**SOURCE INFORMATION**
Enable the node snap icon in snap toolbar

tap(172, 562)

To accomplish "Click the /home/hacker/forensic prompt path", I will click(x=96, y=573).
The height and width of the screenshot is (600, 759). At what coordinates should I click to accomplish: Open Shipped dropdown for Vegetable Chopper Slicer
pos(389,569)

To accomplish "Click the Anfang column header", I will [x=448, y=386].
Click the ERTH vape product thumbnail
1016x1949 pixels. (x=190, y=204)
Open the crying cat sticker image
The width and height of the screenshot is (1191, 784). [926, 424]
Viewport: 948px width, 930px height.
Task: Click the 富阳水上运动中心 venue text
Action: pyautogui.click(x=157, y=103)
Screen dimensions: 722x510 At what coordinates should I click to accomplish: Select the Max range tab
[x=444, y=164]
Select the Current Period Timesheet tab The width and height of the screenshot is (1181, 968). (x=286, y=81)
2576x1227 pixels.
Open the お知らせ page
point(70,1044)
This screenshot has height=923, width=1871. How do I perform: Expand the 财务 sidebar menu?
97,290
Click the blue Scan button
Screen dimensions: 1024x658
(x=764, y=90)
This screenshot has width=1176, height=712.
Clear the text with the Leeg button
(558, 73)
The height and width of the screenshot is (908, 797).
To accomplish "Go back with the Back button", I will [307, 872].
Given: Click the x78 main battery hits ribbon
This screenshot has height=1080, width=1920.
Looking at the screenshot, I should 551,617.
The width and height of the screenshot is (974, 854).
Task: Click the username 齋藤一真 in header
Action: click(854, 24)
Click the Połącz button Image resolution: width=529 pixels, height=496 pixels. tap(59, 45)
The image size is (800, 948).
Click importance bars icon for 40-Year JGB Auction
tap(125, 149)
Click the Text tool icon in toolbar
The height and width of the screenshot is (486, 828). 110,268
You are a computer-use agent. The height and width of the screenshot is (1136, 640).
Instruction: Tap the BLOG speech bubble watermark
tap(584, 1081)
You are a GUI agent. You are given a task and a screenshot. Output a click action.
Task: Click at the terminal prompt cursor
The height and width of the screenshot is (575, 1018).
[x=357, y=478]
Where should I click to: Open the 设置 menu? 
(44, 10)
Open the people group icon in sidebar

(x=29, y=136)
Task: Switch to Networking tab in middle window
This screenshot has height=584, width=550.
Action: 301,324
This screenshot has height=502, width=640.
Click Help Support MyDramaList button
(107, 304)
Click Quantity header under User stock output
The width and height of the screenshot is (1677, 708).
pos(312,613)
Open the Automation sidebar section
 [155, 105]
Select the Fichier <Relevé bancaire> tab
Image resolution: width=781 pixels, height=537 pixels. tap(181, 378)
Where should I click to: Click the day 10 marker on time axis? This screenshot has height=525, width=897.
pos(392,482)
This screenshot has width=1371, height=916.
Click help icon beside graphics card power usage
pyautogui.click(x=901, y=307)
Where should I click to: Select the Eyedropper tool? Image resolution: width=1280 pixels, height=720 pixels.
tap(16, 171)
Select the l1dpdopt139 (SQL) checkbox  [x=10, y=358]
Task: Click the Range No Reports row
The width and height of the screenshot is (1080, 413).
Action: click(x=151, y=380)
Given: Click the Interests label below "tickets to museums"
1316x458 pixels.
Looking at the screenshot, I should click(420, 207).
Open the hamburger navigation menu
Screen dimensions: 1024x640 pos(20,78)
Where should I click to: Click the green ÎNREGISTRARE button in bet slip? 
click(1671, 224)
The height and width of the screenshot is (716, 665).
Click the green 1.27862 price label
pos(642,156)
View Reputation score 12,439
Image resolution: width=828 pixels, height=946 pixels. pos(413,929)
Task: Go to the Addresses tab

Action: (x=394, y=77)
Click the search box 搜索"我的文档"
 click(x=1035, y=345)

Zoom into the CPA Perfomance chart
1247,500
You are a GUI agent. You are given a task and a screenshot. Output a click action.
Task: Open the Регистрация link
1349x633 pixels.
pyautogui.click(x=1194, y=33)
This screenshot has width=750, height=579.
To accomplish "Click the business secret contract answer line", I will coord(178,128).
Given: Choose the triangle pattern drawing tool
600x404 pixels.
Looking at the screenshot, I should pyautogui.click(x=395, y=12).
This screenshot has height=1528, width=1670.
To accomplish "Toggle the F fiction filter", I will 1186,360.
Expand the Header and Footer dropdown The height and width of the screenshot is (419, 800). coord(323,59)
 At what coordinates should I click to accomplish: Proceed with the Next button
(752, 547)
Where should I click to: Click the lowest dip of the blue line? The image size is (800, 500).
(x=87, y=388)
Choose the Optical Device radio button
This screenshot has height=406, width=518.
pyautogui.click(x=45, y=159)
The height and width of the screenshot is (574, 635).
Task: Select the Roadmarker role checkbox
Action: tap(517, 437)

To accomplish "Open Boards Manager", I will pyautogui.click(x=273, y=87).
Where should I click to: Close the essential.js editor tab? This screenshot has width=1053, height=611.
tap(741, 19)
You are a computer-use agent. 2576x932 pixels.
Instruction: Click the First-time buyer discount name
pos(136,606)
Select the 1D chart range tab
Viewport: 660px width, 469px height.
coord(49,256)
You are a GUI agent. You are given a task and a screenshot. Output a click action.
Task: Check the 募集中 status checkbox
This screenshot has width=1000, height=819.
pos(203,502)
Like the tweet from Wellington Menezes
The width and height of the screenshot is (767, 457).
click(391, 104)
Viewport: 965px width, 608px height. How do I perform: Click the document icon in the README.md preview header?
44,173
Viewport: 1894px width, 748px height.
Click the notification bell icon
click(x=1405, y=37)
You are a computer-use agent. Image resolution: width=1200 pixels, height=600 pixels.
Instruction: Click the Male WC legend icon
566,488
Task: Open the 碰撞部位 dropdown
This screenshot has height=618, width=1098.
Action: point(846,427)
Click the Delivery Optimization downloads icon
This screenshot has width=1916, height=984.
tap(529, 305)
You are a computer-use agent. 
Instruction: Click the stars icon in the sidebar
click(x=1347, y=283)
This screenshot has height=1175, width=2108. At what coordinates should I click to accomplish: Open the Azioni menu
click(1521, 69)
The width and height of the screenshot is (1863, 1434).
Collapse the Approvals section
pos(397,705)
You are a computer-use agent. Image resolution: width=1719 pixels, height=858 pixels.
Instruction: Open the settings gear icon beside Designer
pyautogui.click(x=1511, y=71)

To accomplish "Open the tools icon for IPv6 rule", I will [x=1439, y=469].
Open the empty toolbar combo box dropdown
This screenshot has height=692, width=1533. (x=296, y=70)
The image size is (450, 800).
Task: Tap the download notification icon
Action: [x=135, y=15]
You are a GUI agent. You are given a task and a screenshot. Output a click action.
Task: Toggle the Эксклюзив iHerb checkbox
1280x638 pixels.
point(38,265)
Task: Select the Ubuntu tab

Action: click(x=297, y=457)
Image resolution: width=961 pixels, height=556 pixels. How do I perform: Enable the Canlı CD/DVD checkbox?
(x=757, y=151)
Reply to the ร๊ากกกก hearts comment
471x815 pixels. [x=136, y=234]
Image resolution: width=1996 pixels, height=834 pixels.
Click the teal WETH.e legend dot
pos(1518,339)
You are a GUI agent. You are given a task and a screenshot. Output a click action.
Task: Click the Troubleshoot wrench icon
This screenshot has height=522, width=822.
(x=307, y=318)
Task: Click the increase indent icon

**DIRECTIONS**
I'd like every record written out exactly as given.

**EXERCISE SOLUTION**
Enable the node snap icon in snap toolbar

tap(172, 562)

To accomplish "Click the /home/hacker/forensic prompt path", I will click(x=96, y=573).
The height and width of the screenshot is (600, 759). At what coordinates should I click to accomplish: Open Shipped dropdown for Vegetable Chopper Slicer
pos(389,569)

To accomplish "Click the Anfang column header", I will [x=448, y=386].
Click the ERTH vape product thumbnail
1016x1949 pixels. (x=190, y=204)
Open the crying cat sticker image
The width and height of the screenshot is (1191, 784). [926, 424]
Viewport: 948px width, 930px height.
Task: Click the 富阳水上运动中心 venue text
Action: pyautogui.click(x=157, y=103)
Screen dimensions: 722x510 At what coordinates should I click to accomplish: Select the Max range tab
[x=444, y=164]
Select the Current Period Timesheet tab The width and height of the screenshot is (1181, 968). (x=286, y=81)
2576x1227 pixels.
Open the お知らせ page
point(70,1044)
This screenshot has height=923, width=1871. How do I perform: Expand the 财务 sidebar menu?
97,290
Click the blue Scan button
Screen dimensions: 1024x658
(x=764, y=90)
This screenshot has width=1176, height=712.
Clear the text with the Leeg button
(558, 73)
The height and width of the screenshot is (908, 797).
To accomplish "Go back with the Back button", I will [307, 872].
Given: Click the x78 main battery hits ribbon
This screenshot has height=1080, width=1920.
Looking at the screenshot, I should 551,617.
The width and height of the screenshot is (974, 854).
Task: Click the username 齋藤一真 in header
Action: click(854, 24)
Click the Połącz button Image resolution: width=529 pixels, height=496 pixels. tap(59, 45)
The image size is (800, 948).
Click importance bars icon for 40-Year JGB Auction
tap(125, 149)
Click the Text tool icon in toolbar
The height and width of the screenshot is (486, 828). 110,268
You are a computer-use agent. The height and width of the screenshot is (1136, 640).
Instruction: Tap the BLOG speech bubble watermark
tap(584, 1081)
You are a GUI agent. You are given a task and a screenshot. Output a click action.
Task: Click at the terminal prompt cursor
The height and width of the screenshot is (575, 1018).
[x=357, y=478]
Where should I click to: Open the 设置 menu? 
(44, 10)
Open the people group icon in sidebar

(x=29, y=136)
Task: Switch to Networking tab in middle window
This screenshot has height=584, width=550.
Action: 301,324
This screenshot has height=502, width=640.
Click Help Support MyDramaList button
(107, 304)
Click Quantity header under User stock output
The width and height of the screenshot is (1677, 708).
pos(312,613)
Open the Automation sidebar section
 [155, 105]
Select the Fichier <Relevé bancaire> tab
Image resolution: width=781 pixels, height=537 pixels. tap(181, 378)
Where should I click to: Click the day 10 marker on time axis? This screenshot has height=525, width=897.
pos(392,482)
This screenshot has width=1371, height=916.
Click help icon beside graphics card power usage
pyautogui.click(x=901, y=307)
Where should I click to: Select the Eyedropper tool? Image resolution: width=1280 pixels, height=720 pixels.
tap(16, 171)
Select the l1dpdopt139 (SQL) checkbox  [x=10, y=358]
Task: Click the Range No Reports row
The width and height of the screenshot is (1080, 413).
Action: click(x=151, y=380)
Given: Click the Interests label below "tickets to museums"
1316x458 pixels.
Looking at the screenshot, I should click(420, 207).
Open the hamburger navigation menu
Screen dimensions: 1024x640 pos(20,78)
Where should I click to: Click the green ÎNREGISTRARE button in bet slip? 
click(1671, 224)
The height and width of the screenshot is (716, 665).
Click the green 1.27862 price label
pos(642,156)
View Reputation score 12,439
Image resolution: width=828 pixels, height=946 pixels. pos(413,929)
Task: Go to the Addresses tab

Action: (x=394, y=77)
Click the search box 搜索"我的文档"
 click(x=1035, y=345)

Zoom into the CPA Perfomance chart
1247,500
You are a GUI agent. You are given a task and a screenshot. Output a click action.
Task: Open the Регистрация link
1349x633 pixels.
pyautogui.click(x=1194, y=33)
This screenshot has width=750, height=579.
To accomplish "Click the business secret contract answer line", I will coord(178,128).
Given: Choose the triangle pattern drawing tool
600x404 pixels.
Looking at the screenshot, I should pyautogui.click(x=395, y=12).
This screenshot has height=1528, width=1670.
To accomplish "Toggle the F fiction filter", I will 1186,360.
Expand the Header and Footer dropdown The height and width of the screenshot is (419, 800). coord(323,59)
 At what coordinates should I click to accomplish: Proceed with the Next button
(752, 547)
Where should I click to: Click the lowest dip of the blue line? The image size is (800, 500).
(x=87, y=388)
Choose the Optical Device radio button
This screenshot has height=406, width=518.
pyautogui.click(x=45, y=159)
The height and width of the screenshot is (574, 635).
Task: Select the Roadmarker role checkbox
Action: tap(517, 437)

To accomplish "Open Boards Manager", I will pyautogui.click(x=273, y=87).
Where should I click to: Close the essential.js editor tab? This screenshot has width=1053, height=611.
tap(741, 19)
You are a computer-use agent. 2576x932 pixels.
Instruction: Click the First-time buyer discount name
pos(136,606)
Select the 1D chart range tab
Viewport: 660px width, 469px height.
coord(49,256)
You are a GUI agent. You are given a task and a screenshot. Output a click action.
Task: Check the 募集中 status checkbox
This screenshot has width=1000, height=819.
pos(203,502)
Like the tweet from Wellington Menezes
The width and height of the screenshot is (767, 457).
click(391, 104)
Viewport: 965px width, 608px height. How do I perform: Click the document icon in the README.md preview header?
44,173
Viewport: 1894px width, 748px height.
Click the notification bell icon
click(x=1405, y=37)
You are a computer-use agent. Image resolution: width=1200 pixels, height=600 pixels.
Instruction: Click the Male WC legend icon
566,488
Task: Open the 碰撞部位 dropdown
This screenshot has height=618, width=1098.
Action: point(846,427)
Click the Delivery Optimization downloads icon
This screenshot has width=1916, height=984.
tap(529, 305)
You are a computer-use agent. 
Instruction: Click the stars icon in the sidebar
click(x=1347, y=283)
This screenshot has height=1175, width=2108. At what coordinates should I click to accomplish: Open the Azioni menu
click(1521, 69)
The width and height of the screenshot is (1863, 1434).
Collapse the Approvals section
pos(397,705)
You are a computer-use agent. Image resolution: width=1719 pixels, height=858 pixels.
Instruction: Open the settings gear icon beside Designer
pyautogui.click(x=1511, y=71)

To accomplish "Open the tools icon for IPv6 rule", I will [x=1439, y=469].
Open the empty toolbar combo box dropdown
This screenshot has height=692, width=1533. (x=296, y=70)
The image size is (450, 800).
Task: Tap the download notification icon
Action: [x=135, y=15]
You are a GUI agent. You are given a task and a screenshot. Output a click action.
Task: Toggle the Эксклюзив iHerb checkbox
1280x638 pixels.
point(38,265)
Task: Select the Ubuntu tab

Action: click(x=297, y=457)
Image resolution: width=961 pixels, height=556 pixels. How do I perform: Enable the Canlı CD/DVD checkbox?
(x=757, y=151)
Reply to the ร๊ากกกก hearts comment
471x815 pixels. [x=136, y=234]
Image resolution: width=1996 pixels, height=834 pixels.
Click the teal WETH.e legend dot
pos(1518,339)
You are a GUI agent. You are given a task and a screenshot. Output a click action.
Task: Click the Troubleshoot wrench icon
This screenshot has height=522, width=822.
(x=307, y=318)
Task: Click the increase indent icon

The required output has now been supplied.